Hi Steve, archer in my late teens, 5’9″ then and if I drew a 30″ arrow to my ear it came off the rest and waggled about rather alarmingly. I was pulling a 40lb bow and did use an 80lb a few times (extremely hard work for a soft A level student!).
The average height of the men on the Mary Rose was 5’7″ with the tallest reconstructed skeleton being 5’11”. We consistently underestimate height in the middle ages. Heights did fluctuate depending on things like climate changes affecting crop yields, plagues and wars but c1100 average male height was c5’8″ falling a bit from c1200 to a low c1300, rising again after the Black Death with a mean height of around 5’8.5″ between 1400 and 1650. It was later industrialisation and poor city conditions that stunted people. Average Heights
I’ve watched and talked with various mediaeval archery re-enactment groups and I too am impressed with speed, and accuracy at medium range. That was kind of my point! Because we can see someone do some things, we extrapolate that to all ‘professional’ mediaeval bowmen could and DID do the same.

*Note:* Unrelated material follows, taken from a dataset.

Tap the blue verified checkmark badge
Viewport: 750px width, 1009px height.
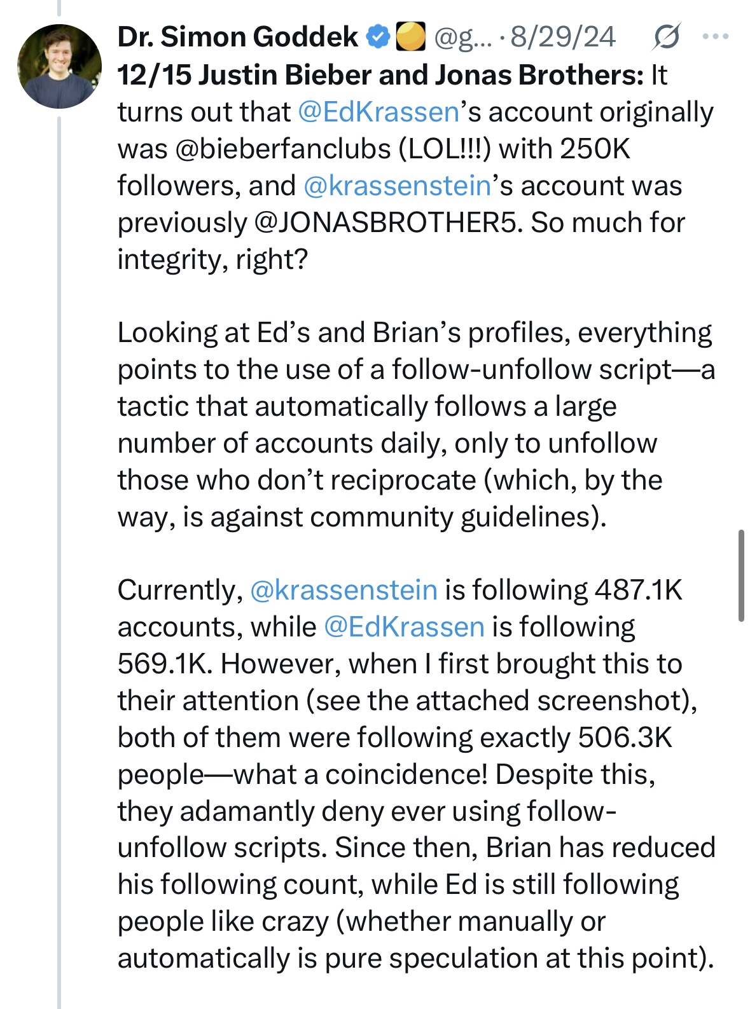tap(379, 38)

But it appears the evidence suggests they probably didn’t have the arrows to shoot that many that fast and that they would need to wait until the targets were 50 yards or closer to inflict damage rather than the 3 or 400 metre ranges one reads all too often in blogs, forums and pop history sites.

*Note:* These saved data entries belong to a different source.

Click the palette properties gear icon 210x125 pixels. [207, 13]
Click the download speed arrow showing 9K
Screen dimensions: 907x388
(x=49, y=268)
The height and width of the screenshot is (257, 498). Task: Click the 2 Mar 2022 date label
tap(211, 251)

I could certainly hit gold at 100 metres and could shoot a flight arrow nearly 200 metres but I couldn’t tell you what I was hitting at that range and I doubt I would have done any consistent damage to plate armoured men.
I’m not trying to demean English bowmen, just offer a slight corrective to the ‘WOW! That’s incredible!’ approach of popular portrayals. They are incredible, that’s the point.